1. Payment plans or alternative payments. Melody Winter-Jabeck, administrator at Ravine Way Surgery Center in Glenview, Ill., says if patients find they are unable to pay the rising cost of deductibles for surgery, ASCs should communicate early and often payment plan options or some other flexible payment arrangement to patients. Not offering up alternative payment methods or plans from the start can push back payment collection by a significant number of days, directly affecting the ASC's A/R. "We are currently looking into setting up payment plans or some sort of financing in cases where there is a financial issue for the patients," Ms. Winter-Jabeck says. "The trend we're seeing is that more and more of the financial responsibility is being put on the patient with higher deductibles and out-of-pocket fees."
From "5 Best Practices to Improve Your ASC's Revenue Cycle."
2. Include payment tracking software. After a physician enters into a contract with a payor, he or she often assumes the contracts are met. However, payors sometimes underpay on contracts and losing this money can make a big difference to the practice. Dave Wold, CEO of Healthcare Information Services, says one of his clients recently identified over 500,000 underpayments while another discovered 100,000 instances where the payor stopped paying for a second procedure when contract guidelines stated the payor would. Payment tracking software allows the physician to enter in different negotiation schedules and then run the payments through to ensure the payor is meeting contract guidelines with each claim.
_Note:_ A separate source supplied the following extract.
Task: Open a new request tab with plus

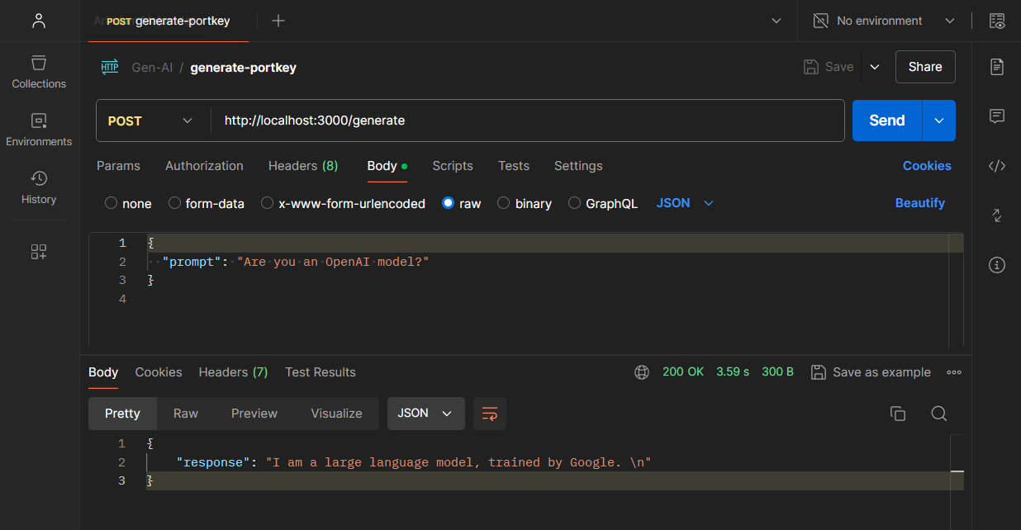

From "4 Technologies to Improve Orthopedic Practice Revenue Cycle Management."
3. Deal with claims immediately. Curt Mayse, a principal with LarsonAllen, says that practices should focus on getting their collections out of the door immediately following a patient visit. "These should be sent within minutes or hours, not days, of a visit," he says. "This way, the practice will get their reimbursements or denials back quicker from insurance companies." When practices receive a denial, Mr. Mayse says that they should not sit on this information. "The business office should pass the reasons for the denial on to the front-end to communicate to them why the claim was denied." By improving the communication between these two parts of the practice, offices can cut down on repeat mistakes and improve their overall collections and billing.
From "Improving and Maintaining Profitability in Orthopedic and Spine Practices: 12 Areas of Focus."
4. Have physicians learn to speak "code." For most accurate billing results, Wendy Owens-Frierson, CHM, CHI, CPC, CPC-I billing products manager with Avisena, recommends physicians use the "coding" language in their reports instead of describing the procedure as a narrative. "When physicians are not using the coding language, there's a loss in revenues," she says. "The documentation is key in selecting and capturing all the appropriate and billable codes." By becoming familiar with common codes for each step of the procedure, physicians can better relay the procedure performed to the coders which results in more accurate billing practices and increased revenue.
From "5 Tips for Increased Accuracy in Orthopedic Practice Coding."
5. Elect staff members to monitor finances, particularly pre-collection and billing functions. Elect staff members to monitor finances. These specialists' primary role is to meet with patients before surgery to pre-collect copays, deductibles and co-insurance amounts and work out payment plans as needed, Ann Margaret McCraw, CEO of Midlands Orthopaedics Surgery Center in Columbia, S.C., says. Delegating specific responsibilities, such as pre-procedural collections, to staff members helps ASCs collect in a more efficient manner. "Our financial account specialists collect both for our professional practice and ASC, so our patients don't have to make separates trips for different bills," she says. "These staff members are trained to have those sensitive conversations with our patients and know how to interpret statements, EOBs and explain deductibles. So it helps our ASC and practice because the payments from one patient are all funneled to a specialist, and it's nice for our patients because it alleviates confusion on their part as they navigates bills from both entities."
From "6 Ways to Increase Profitability at Your Orthopedic-Driven ASC."
6. Negotiate supply costs with vendors. Practice staff should keep track of inventories and supply costs so when contracts are expired, the administrators can negotiate competitive vendor prices. This means practice administrators should keep track of all the supplies, down to every pencil, so that they can see where the high costs are, says Patrick Hinton, executive director of the Jacksonville (Fla.) Orthopaedic Institute, and then know whether those costs can be negotiated down. "There are a lot of costs that are fixed and there isn't a lot you can do about that," he says. He also recommends keeping the number of facilities in check so the practice doesn't duplicate or replicate staff and equipment.
From "6 Best Practices to Create a Thriving Orthopedic Practice."